### [ACTIVITY]
Please write out all of the entries exactly as they appear.

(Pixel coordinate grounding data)
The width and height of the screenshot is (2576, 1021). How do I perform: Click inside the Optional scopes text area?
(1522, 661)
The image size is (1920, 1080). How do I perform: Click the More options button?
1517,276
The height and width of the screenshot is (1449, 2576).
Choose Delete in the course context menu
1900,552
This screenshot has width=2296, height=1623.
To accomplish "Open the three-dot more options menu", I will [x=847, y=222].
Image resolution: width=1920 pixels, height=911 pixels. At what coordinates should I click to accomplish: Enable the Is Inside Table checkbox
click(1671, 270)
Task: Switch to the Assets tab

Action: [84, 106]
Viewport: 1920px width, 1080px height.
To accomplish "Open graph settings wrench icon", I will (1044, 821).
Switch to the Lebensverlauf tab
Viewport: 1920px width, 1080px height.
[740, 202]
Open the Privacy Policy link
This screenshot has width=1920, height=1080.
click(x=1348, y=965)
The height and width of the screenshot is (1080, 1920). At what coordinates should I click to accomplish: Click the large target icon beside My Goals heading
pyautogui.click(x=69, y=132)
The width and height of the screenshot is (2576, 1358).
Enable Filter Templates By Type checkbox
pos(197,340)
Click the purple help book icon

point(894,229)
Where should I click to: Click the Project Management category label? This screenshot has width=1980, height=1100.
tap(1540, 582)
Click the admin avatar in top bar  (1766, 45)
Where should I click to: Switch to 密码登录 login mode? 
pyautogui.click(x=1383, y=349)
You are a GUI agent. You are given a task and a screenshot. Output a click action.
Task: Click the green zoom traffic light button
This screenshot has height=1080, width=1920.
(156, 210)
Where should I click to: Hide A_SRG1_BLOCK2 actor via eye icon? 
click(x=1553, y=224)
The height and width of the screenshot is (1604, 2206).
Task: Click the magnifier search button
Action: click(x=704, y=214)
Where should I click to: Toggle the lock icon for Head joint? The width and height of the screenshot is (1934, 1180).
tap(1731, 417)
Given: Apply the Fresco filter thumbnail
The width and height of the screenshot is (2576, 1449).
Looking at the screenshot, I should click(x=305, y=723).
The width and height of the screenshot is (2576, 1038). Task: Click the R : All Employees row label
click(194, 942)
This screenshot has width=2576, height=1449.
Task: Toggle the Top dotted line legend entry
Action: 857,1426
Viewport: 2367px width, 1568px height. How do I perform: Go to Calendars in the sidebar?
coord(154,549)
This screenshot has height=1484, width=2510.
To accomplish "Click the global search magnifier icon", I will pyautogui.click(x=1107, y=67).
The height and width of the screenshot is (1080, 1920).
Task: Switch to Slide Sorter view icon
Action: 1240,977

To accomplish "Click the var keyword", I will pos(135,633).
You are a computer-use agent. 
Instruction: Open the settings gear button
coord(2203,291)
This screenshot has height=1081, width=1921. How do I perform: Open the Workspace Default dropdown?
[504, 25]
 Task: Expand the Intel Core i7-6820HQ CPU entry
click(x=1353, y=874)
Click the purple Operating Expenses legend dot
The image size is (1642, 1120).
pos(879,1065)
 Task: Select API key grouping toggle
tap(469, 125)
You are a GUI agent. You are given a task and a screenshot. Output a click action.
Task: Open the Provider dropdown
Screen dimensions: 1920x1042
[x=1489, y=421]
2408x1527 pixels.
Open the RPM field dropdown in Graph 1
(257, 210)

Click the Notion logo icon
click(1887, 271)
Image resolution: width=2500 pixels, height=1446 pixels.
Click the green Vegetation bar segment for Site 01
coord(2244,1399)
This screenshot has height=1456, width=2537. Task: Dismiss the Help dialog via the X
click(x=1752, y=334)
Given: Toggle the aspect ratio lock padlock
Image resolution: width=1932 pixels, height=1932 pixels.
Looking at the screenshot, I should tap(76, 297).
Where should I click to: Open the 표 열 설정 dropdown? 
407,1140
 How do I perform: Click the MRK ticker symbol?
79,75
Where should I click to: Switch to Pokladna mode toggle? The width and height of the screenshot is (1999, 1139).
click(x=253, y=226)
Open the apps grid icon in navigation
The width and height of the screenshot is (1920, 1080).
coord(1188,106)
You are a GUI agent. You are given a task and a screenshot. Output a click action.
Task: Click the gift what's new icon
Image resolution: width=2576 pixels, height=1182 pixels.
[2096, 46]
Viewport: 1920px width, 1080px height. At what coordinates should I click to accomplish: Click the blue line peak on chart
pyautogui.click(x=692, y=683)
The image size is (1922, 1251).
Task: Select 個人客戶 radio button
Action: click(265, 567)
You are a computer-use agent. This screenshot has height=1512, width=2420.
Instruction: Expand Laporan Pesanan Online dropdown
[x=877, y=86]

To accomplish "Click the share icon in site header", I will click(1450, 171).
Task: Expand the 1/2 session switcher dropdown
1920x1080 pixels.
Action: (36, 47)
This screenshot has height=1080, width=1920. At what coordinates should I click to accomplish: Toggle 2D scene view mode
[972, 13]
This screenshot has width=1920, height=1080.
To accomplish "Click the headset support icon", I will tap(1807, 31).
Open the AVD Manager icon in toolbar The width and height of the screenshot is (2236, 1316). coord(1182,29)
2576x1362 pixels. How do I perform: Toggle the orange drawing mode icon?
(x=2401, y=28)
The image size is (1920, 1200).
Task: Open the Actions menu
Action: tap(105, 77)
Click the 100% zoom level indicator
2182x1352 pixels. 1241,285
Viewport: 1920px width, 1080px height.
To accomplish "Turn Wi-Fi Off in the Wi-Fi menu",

### [RESPONSE TO THIS EXERCISE]
The width and height of the screenshot is (2576, 1021). How do I perform: Click inside the Optional scopes text area?
(1522, 661)
The image size is (1920, 1080). How do I perform: Click the More options button?
1517,276
The height and width of the screenshot is (1449, 2576).
Choose Delete in the course context menu
1900,552
This screenshot has width=2296, height=1623.
To accomplish "Open the three-dot more options menu", I will [x=847, y=222].
Image resolution: width=1920 pixels, height=911 pixels. At what coordinates should I click to accomplish: Enable the Is Inside Table checkbox
click(1671, 270)
Task: Switch to the Assets tab

Action: [84, 106]
Viewport: 1920px width, 1080px height.
To accomplish "Open graph settings wrench icon", I will (1044, 821).
Switch to the Lebensverlauf tab
Viewport: 1920px width, 1080px height.
[740, 202]
Open the Privacy Policy link
This screenshot has width=1920, height=1080.
click(x=1348, y=965)
The height and width of the screenshot is (1080, 1920). At what coordinates should I click to accomplish: Click the large target icon beside My Goals heading
pyautogui.click(x=69, y=132)
The width and height of the screenshot is (2576, 1358).
Enable Filter Templates By Type checkbox
pos(197,340)
Click the purple help book icon

point(894,229)
Where should I click to: Click the Project Management category label? This screenshot has width=1980, height=1100.
tap(1540, 582)
Click the admin avatar in top bar  (1766, 45)
Where should I click to: Switch to 密码登录 login mode? 
pyautogui.click(x=1383, y=349)
You are a GUI agent. You are given a task and a screenshot. Output a click action.
Task: Click the green zoom traffic light button
This screenshot has height=1080, width=1920.
(156, 210)
Where should I click to: Hide A_SRG1_BLOCK2 actor via eye icon? 
click(x=1553, y=224)
The height and width of the screenshot is (1604, 2206).
Task: Click the magnifier search button
Action: click(x=704, y=214)
Where should I click to: Toggle the lock icon for Head joint? The width and height of the screenshot is (1934, 1180).
tap(1731, 417)
Given: Apply the Fresco filter thumbnail
The width and height of the screenshot is (2576, 1449).
Looking at the screenshot, I should click(x=305, y=723).
The width and height of the screenshot is (2576, 1038). Task: Click the R : All Employees row label
click(194, 942)
This screenshot has width=2576, height=1449.
Task: Toggle the Top dotted line legend entry
Action: 857,1426
Viewport: 2367px width, 1568px height. How do I perform: Go to Calendars in the sidebar?
coord(154,549)
This screenshot has height=1484, width=2510.
To accomplish "Click the global search magnifier icon", I will pyautogui.click(x=1107, y=67).
The height and width of the screenshot is (1080, 1920).
Task: Switch to Slide Sorter view icon
Action: 1240,977

To accomplish "Click the var keyword", I will pos(135,633).
You are a computer-use agent. 
Instruction: Open the settings gear button
coord(2203,291)
This screenshot has height=1081, width=1921. How do I perform: Open the Workspace Default dropdown?
[504, 25]
 Task: Expand the Intel Core i7-6820HQ CPU entry
click(x=1353, y=874)
Click the purple Operating Expenses legend dot
The image size is (1642, 1120).
pos(879,1065)
 Task: Select API key grouping toggle
tap(469, 125)
You are a GUI agent. You are given a task and a screenshot. Output a click action.
Task: Open the Provider dropdown
Screen dimensions: 1920x1042
[x=1489, y=421]
2408x1527 pixels.
Open the RPM field dropdown in Graph 1
(257, 210)

Click the Notion logo icon
click(1887, 271)
Image resolution: width=2500 pixels, height=1446 pixels.
Click the green Vegetation bar segment for Site 01
coord(2244,1399)
This screenshot has height=1456, width=2537. Task: Dismiss the Help dialog via the X
click(x=1752, y=334)
Given: Toggle the aspect ratio lock padlock
Image resolution: width=1932 pixels, height=1932 pixels.
Looking at the screenshot, I should tap(76, 297).
Where should I click to: Open the 표 열 설정 dropdown? 
407,1140
 How do I perform: Click the MRK ticker symbol?
79,75
Where should I click to: Switch to Pokladna mode toggle? The width and height of the screenshot is (1999, 1139).
click(x=253, y=226)
Open the apps grid icon in navigation
The width and height of the screenshot is (1920, 1080).
coord(1188,106)
You are a GUI agent. You are given a task and a screenshot. Output a click action.
Task: Click the gift what's new icon
Image resolution: width=2576 pixels, height=1182 pixels.
[2096, 46]
Viewport: 1920px width, 1080px height. At what coordinates should I click to accomplish: Click the blue line peak on chart
pyautogui.click(x=692, y=683)
The image size is (1922, 1251).
Task: Select 個人客戶 radio button
Action: click(265, 567)
You are a computer-use agent. This screenshot has height=1512, width=2420.
Instruction: Expand Laporan Pesanan Online dropdown
[x=877, y=86]

To accomplish "Click the share icon in site header", I will click(1450, 171).
Task: Expand the 1/2 session switcher dropdown
1920x1080 pixels.
Action: (36, 47)
This screenshot has height=1080, width=1920. At what coordinates should I click to accomplish: Toggle 2D scene view mode
[972, 13]
This screenshot has width=1920, height=1080.
To accomplish "Click the headset support icon", I will tap(1807, 31).
Open the AVD Manager icon in toolbar The width and height of the screenshot is (2236, 1316). coord(1182,29)
2576x1362 pixels. How do I perform: Toggle the orange drawing mode icon?
(x=2401, y=28)
The image size is (1920, 1200).
Task: Open the Actions menu
Action: tap(105, 77)
Click the 100% zoom level indicator
2182x1352 pixels. 1241,285
Viewport: 1920px width, 1080px height.
To accomplish "Turn Wi-Fi Off in the Wi-Fi menu",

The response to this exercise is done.